Smering
Smering
Smeer de machine volgens het tijdschema
op de instructiesticker Controle en onderhoud
(Figuur 33). De machine moet vaker worden
gesmeerd bij gebruik in zeer stoffige of zanderige
omstandigheden.
Type vet: Universeel smeervet.
Methode van smeren
1. Schakel de aftakas uit, zet de schakelhendels
in de vergrendelde neutraalstand en stel de
parkeerrem in werking.
2. Zet de motor af, verwijder het contactsleuteltje
en wacht totdat alle bewegende onderdelen
tot stilstand zijn gekomen alvorens de
bestuurderspositie te verlaten.
3. Reinig de smeernippels met een doek. Indien
nodig verf van de voorkant van de nippel(s)
afkrabben.
4. Zet een smeerpistool op de nippel. Spuit vet
in de nippels totdat er nieuw vet bij de lagers
naar buiten komt.
5. Overtollig vet wegvegen.
Draaipunten van de voorste
zwenkwielen smeren
De draaipunten van de voorste zwenkwielen
moeten een keer per jaar worden gesmeerd.
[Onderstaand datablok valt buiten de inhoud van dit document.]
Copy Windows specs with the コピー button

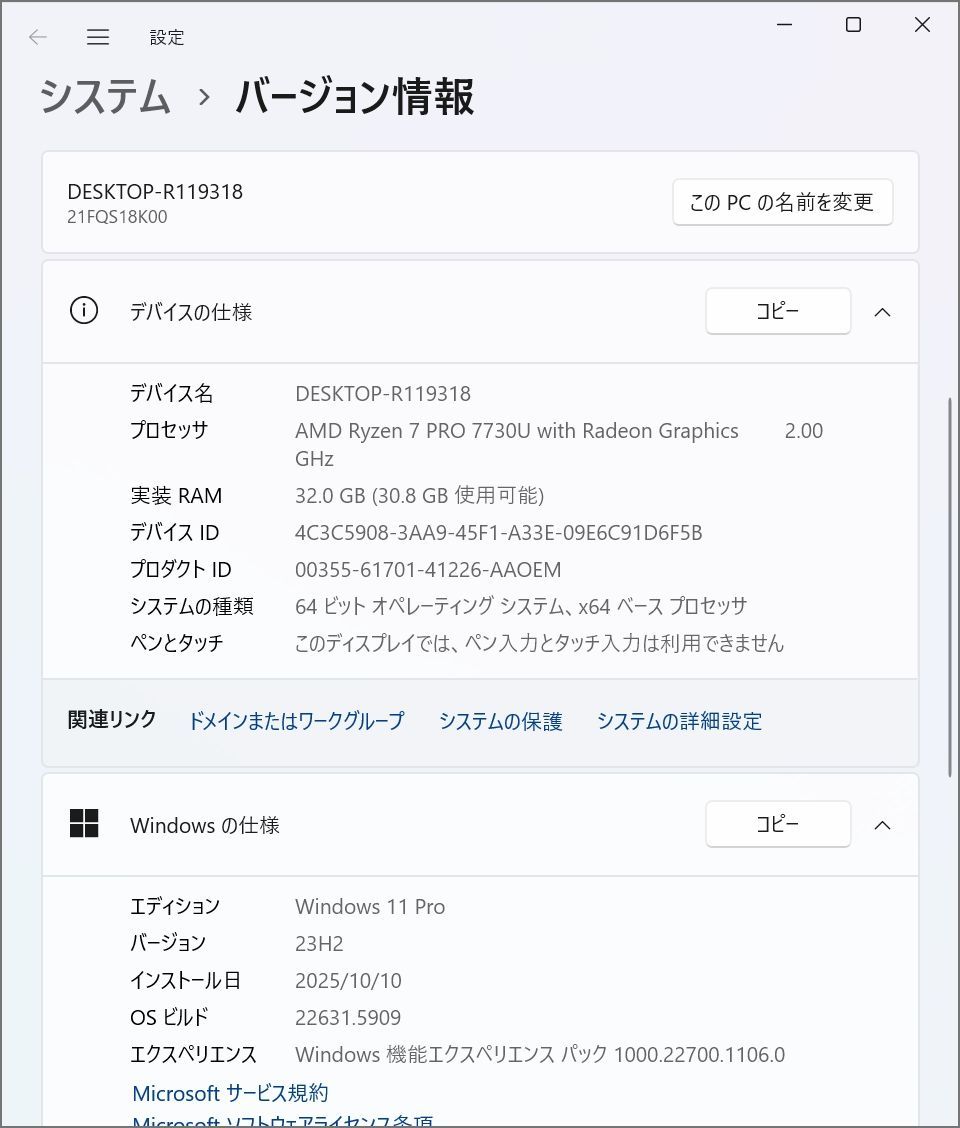(778, 824)
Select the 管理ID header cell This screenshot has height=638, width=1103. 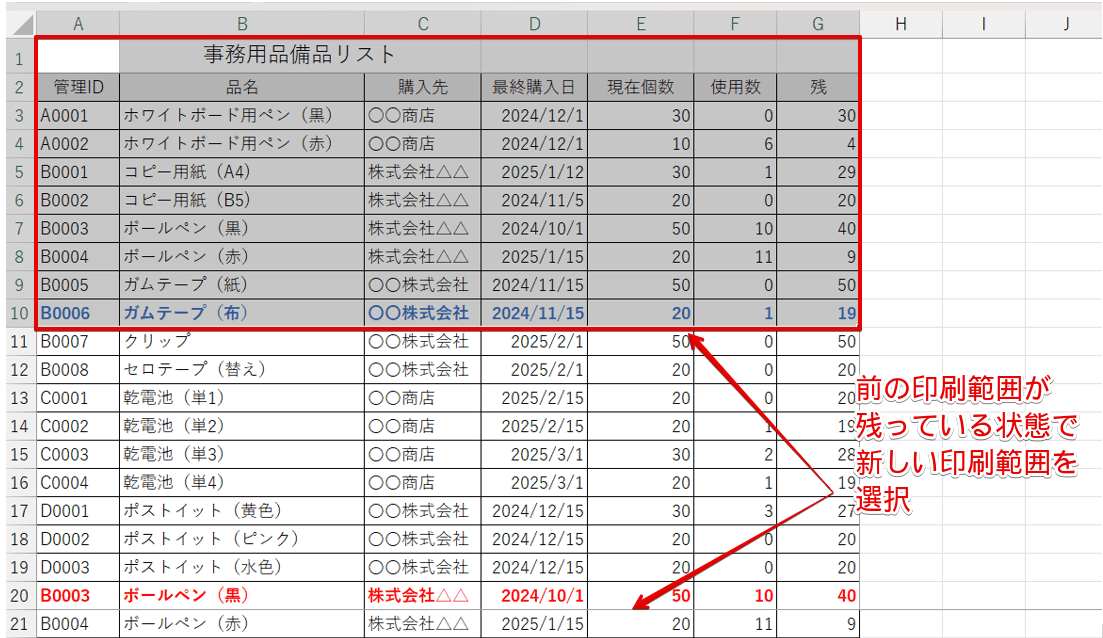[78, 86]
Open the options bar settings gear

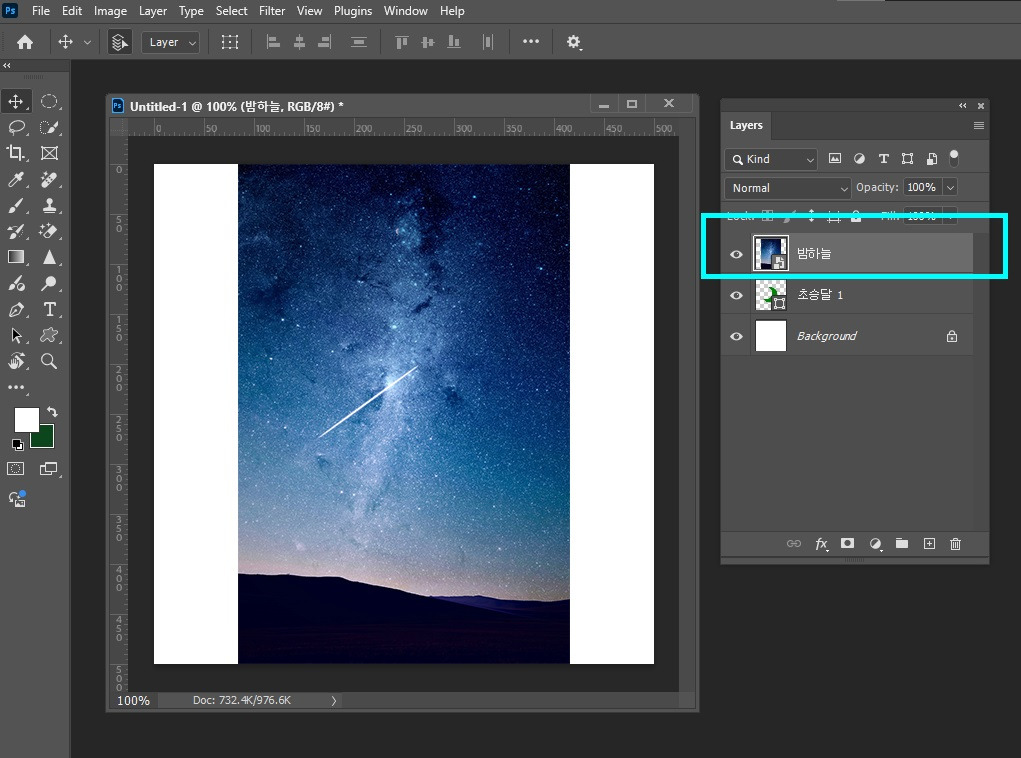point(573,42)
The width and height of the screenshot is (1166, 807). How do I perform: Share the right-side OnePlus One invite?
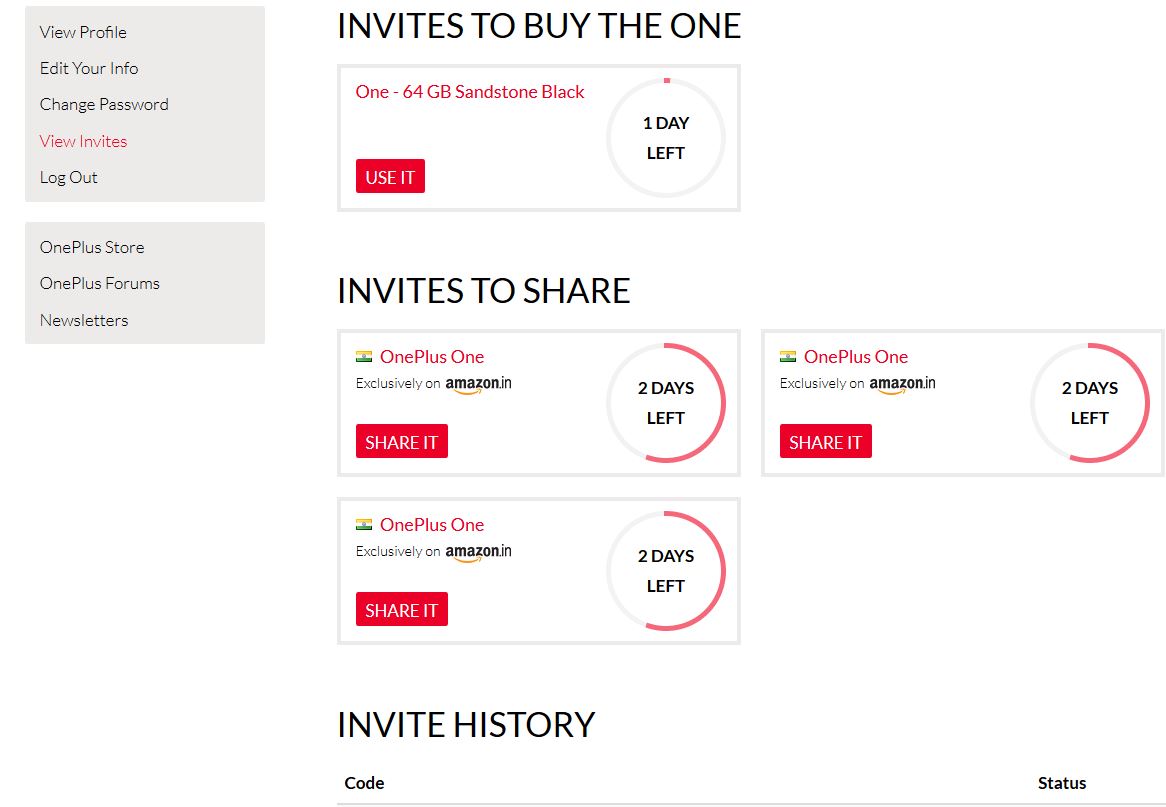(825, 441)
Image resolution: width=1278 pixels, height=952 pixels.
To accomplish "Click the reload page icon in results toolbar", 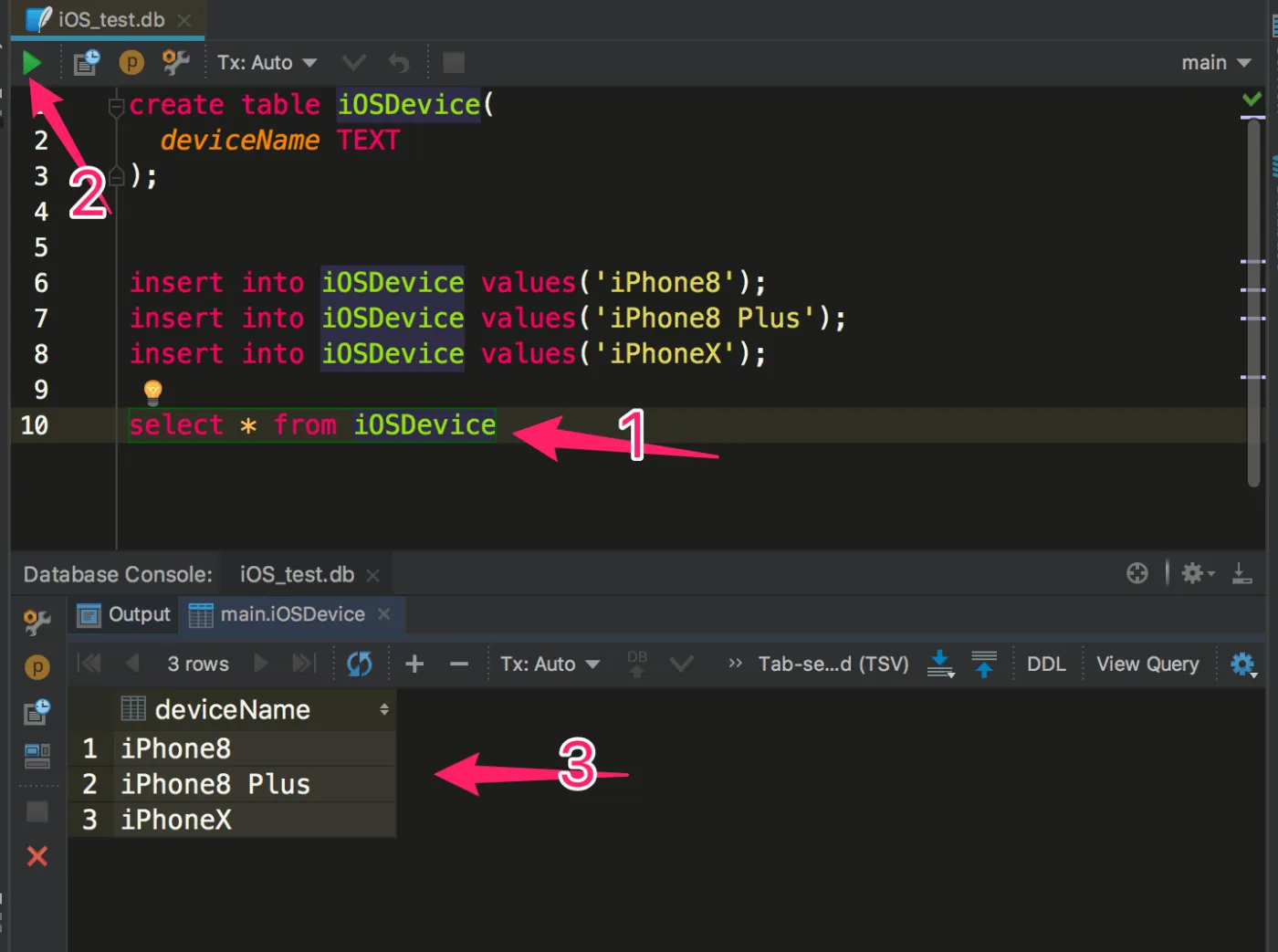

1. Verwijder de stofkap en stel de draaipunten
van de zwenkwielen bij. Plaats de stofkap
pas terug als u klaar bent met smeren. Zie
Lager van draaipunt van zwenkwiel afstellen in
Onderhoud aandrijfsysteem, blz. 42.
2. Verwijder de zeskantige plug. Draai een
verloopnippel in de opening.
3. Pomp smeervet in de verloopnippel totdat er
vet bij het bovenste lager naar buiten komt.
4. Trek de verloopnippel uit de opening. Monteer
de zeskantige plug en de dop.
Smeerpunten
Pomp vet in de smeernippels volgens het
tijdschema op de instructiesticker Controle en
Onderhoud (Figuur 33).
Figuur 33
Punten waar dunvloeibare olie of
sproeismering moet worden gebruikt
Smeer de machine op de volgende punten met
sproeismering of dunvloeibare olie. Smeer deze
punten om de 150 bedrijfsuren.
• Actuator van de stoelschakelaar
• Draaipunt van de remhendel
• Lagerbussen van de remstang
• Bronzen lagerbussen van de schakelhendels
De lagers smeren
Smeer de maaimachine om de 50 bedrijfsuren.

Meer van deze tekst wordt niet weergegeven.